■ **Task directions**
The records below should be printed once more, exactly as they appear.

[Data listing]

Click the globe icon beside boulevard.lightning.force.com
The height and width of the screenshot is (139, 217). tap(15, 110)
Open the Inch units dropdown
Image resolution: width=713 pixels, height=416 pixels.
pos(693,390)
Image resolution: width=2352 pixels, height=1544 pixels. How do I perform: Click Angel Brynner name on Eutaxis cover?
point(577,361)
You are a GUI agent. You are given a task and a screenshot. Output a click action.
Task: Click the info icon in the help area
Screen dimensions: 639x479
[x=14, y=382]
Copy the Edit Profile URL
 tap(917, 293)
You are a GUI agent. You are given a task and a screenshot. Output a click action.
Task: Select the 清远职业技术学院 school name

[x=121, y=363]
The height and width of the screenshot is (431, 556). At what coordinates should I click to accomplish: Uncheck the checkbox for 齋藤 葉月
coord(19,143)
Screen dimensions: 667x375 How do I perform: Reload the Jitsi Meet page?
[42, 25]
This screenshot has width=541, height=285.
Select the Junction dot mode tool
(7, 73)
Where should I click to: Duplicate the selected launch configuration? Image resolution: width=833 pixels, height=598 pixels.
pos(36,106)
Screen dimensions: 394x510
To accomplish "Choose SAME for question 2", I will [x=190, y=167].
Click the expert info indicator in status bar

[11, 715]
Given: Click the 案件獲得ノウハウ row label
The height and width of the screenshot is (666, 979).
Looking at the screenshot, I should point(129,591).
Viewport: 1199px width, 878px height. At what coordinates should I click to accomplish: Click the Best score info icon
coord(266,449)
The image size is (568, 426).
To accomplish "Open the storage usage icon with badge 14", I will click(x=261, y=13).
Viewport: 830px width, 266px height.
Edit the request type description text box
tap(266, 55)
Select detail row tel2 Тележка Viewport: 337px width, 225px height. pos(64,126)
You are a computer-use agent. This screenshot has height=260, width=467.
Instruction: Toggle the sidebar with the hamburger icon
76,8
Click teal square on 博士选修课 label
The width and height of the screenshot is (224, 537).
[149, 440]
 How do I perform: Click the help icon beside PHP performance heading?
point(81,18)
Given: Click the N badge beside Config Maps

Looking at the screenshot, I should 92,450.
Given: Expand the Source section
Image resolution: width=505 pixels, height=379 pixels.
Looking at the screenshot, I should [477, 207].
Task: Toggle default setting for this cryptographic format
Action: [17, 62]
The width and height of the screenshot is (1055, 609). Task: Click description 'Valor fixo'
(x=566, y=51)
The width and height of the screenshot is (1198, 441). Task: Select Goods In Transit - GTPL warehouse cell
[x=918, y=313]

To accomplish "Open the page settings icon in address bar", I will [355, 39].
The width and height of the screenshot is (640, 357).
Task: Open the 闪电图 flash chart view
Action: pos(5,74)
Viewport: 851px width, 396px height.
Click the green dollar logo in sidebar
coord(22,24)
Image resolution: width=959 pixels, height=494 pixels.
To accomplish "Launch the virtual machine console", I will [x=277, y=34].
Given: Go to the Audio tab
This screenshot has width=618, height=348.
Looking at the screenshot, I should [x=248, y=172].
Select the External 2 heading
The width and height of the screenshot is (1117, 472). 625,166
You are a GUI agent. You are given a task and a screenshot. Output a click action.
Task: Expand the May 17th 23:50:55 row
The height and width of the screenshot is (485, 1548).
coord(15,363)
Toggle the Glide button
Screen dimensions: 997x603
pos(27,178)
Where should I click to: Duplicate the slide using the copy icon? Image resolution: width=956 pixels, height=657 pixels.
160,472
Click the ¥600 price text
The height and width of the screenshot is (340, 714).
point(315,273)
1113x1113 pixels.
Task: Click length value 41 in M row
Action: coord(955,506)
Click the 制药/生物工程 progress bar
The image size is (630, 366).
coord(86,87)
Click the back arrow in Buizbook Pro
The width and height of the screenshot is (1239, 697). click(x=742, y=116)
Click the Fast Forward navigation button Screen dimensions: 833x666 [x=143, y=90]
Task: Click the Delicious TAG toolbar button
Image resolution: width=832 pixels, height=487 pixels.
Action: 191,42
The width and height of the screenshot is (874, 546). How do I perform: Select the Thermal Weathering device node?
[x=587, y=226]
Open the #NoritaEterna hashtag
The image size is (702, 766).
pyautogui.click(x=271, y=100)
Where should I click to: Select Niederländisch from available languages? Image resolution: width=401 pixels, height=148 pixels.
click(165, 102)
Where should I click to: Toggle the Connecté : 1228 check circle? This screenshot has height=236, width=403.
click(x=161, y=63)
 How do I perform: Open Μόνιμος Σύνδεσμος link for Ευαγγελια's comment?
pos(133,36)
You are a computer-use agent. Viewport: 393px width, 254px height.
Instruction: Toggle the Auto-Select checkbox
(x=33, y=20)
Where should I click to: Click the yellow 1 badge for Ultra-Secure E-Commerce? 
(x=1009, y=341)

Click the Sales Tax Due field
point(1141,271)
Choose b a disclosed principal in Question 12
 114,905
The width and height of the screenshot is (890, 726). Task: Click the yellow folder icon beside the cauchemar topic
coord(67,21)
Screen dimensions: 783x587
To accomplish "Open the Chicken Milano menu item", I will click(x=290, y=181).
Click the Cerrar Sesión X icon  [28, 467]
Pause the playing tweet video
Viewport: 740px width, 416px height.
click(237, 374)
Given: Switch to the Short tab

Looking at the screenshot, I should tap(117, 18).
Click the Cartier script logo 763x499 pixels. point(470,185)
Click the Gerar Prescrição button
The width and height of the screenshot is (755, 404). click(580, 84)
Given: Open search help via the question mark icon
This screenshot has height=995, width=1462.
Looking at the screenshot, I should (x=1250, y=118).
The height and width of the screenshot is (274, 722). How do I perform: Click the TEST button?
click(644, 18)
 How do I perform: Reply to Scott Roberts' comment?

[/Data listing]

■ **Expected answer**
Click the globe icon beside boulevard.lightning.force.com
The height and width of the screenshot is (139, 217). tap(15, 110)
Open the Inch units dropdown
Image resolution: width=713 pixels, height=416 pixels.
pos(693,390)
Image resolution: width=2352 pixels, height=1544 pixels. How do I perform: Click Angel Brynner name on Eutaxis cover?
point(577,361)
You are a GUI agent. You are given a task and a screenshot. Output a click action.
Task: Click the info icon in the help area
Screen dimensions: 639x479
[x=14, y=382]
Copy the Edit Profile URL
 tap(917, 293)
You are a GUI agent. You are given a task and a screenshot. Output a click action.
Task: Select the 清远职业技术学院 school name

[x=121, y=363]
The height and width of the screenshot is (431, 556). At what coordinates should I click to accomplish: Uncheck the checkbox for 齋藤 葉月
coord(19,143)
Screen dimensions: 667x375 How do I perform: Reload the Jitsi Meet page?
[42, 25]
This screenshot has width=541, height=285.
Select the Junction dot mode tool
(7, 73)
Where should I click to: Duplicate the selected launch configuration? Image resolution: width=833 pixels, height=598 pixels.
pos(36,106)
Screen dimensions: 394x510
To accomplish "Choose SAME for question 2", I will [x=190, y=167].
Click the expert info indicator in status bar

[11, 715]
Given: Click the 案件獲得ノウハウ row label
The height and width of the screenshot is (666, 979).
Looking at the screenshot, I should point(129,591).
Viewport: 1199px width, 878px height. At what coordinates should I click to accomplish: Click the Best score info icon
coord(266,449)
The image size is (568, 426).
To accomplish "Open the storage usage icon with badge 14", I will click(x=261, y=13).
Viewport: 830px width, 266px height.
Edit the request type description text box
tap(266, 55)
Select detail row tel2 Тележка Viewport: 337px width, 225px height. pos(64,126)
You are a computer-use agent. This screenshot has height=260, width=467.
Instruction: Toggle the sidebar with the hamburger icon
76,8
Click teal square on 博士选修课 label
The width and height of the screenshot is (224, 537).
[149, 440]
 How do I perform: Click the help icon beside PHP performance heading?
point(81,18)
Given: Click the N badge beside Config Maps

Looking at the screenshot, I should 92,450.
Given: Expand the Source section
Image resolution: width=505 pixels, height=379 pixels.
Looking at the screenshot, I should [477, 207].
Task: Toggle default setting for this cryptographic format
Action: [17, 62]
The width and height of the screenshot is (1055, 609). Task: Click description 'Valor fixo'
(x=566, y=51)
The width and height of the screenshot is (1198, 441). Task: Select Goods In Transit - GTPL warehouse cell
[x=918, y=313]

To accomplish "Open the page settings icon in address bar", I will [355, 39].
The width and height of the screenshot is (640, 357).
Task: Open the 闪电图 flash chart view
Action: pos(5,74)
Viewport: 851px width, 396px height.
Click the green dollar logo in sidebar
coord(22,24)
Image resolution: width=959 pixels, height=494 pixels.
To accomplish "Launch the virtual machine console", I will [x=277, y=34].
Given: Go to the Audio tab
This screenshot has width=618, height=348.
Looking at the screenshot, I should [x=248, y=172].
Select the External 2 heading
The width and height of the screenshot is (1117, 472). 625,166
You are a GUI agent. You are given a task and a screenshot. Output a click action.
Task: Expand the May 17th 23:50:55 row
The height and width of the screenshot is (485, 1548).
coord(15,363)
Toggle the Glide button
Screen dimensions: 997x603
pos(27,178)
Where should I click to: Duplicate the slide using the copy icon? Image resolution: width=956 pixels, height=657 pixels.
160,472
Click the ¥600 price text
The height and width of the screenshot is (340, 714).
point(315,273)
1113x1113 pixels.
Task: Click length value 41 in M row
Action: coord(955,506)
Click the 制药/生物工程 progress bar
The image size is (630, 366).
coord(86,87)
Click the back arrow in Buizbook Pro
The width and height of the screenshot is (1239, 697). click(x=742, y=116)
Click the Fast Forward navigation button Screen dimensions: 833x666 [x=143, y=90]
Task: Click the Delicious TAG toolbar button
Image resolution: width=832 pixels, height=487 pixels.
Action: 191,42
The width and height of the screenshot is (874, 546). How do I perform: Select the Thermal Weathering device node?
[x=587, y=226]
Open the #NoritaEterna hashtag
The image size is (702, 766).
pyautogui.click(x=271, y=100)
Where should I click to: Select Niederländisch from available languages? Image resolution: width=401 pixels, height=148 pixels.
click(165, 102)
Where should I click to: Toggle the Connecté : 1228 check circle? This screenshot has height=236, width=403.
click(x=161, y=63)
 How do I perform: Open Μόνιμος Σύνδεσμος link for Ευαγγελια's comment?
pos(133,36)
You are a computer-use agent. Viewport: 393px width, 254px height.
Instruction: Toggle the Auto-Select checkbox
(x=33, y=20)
Where should I click to: Click the yellow 1 badge for Ultra-Secure E-Commerce? 
(x=1009, y=341)

Click the Sales Tax Due field
point(1141,271)
Choose b a disclosed principal in Question 12
 114,905
The width and height of the screenshot is (890, 726). Task: Click the yellow folder icon beside the cauchemar topic
coord(67,21)
Screen dimensions: 783x587
To accomplish "Open the Chicken Milano menu item", I will click(x=290, y=181).
Click the Cerrar Sesión X icon  [28, 467]
Pause the playing tweet video
Viewport: 740px width, 416px height.
click(237, 374)
Given: Switch to the Short tab

Looking at the screenshot, I should tap(117, 18).
Click the Cartier script logo 763x499 pixels. point(470,185)
Click the Gerar Prescrição button
The width and height of the screenshot is (755, 404). click(580, 84)
Given: Open search help via the question mark icon
This screenshot has height=995, width=1462.
Looking at the screenshot, I should (x=1250, y=118).
The height and width of the screenshot is (274, 722). How do I perform: Click the TEST button?
click(644, 18)
 How do I perform: Reply to Scott Roberts' comment?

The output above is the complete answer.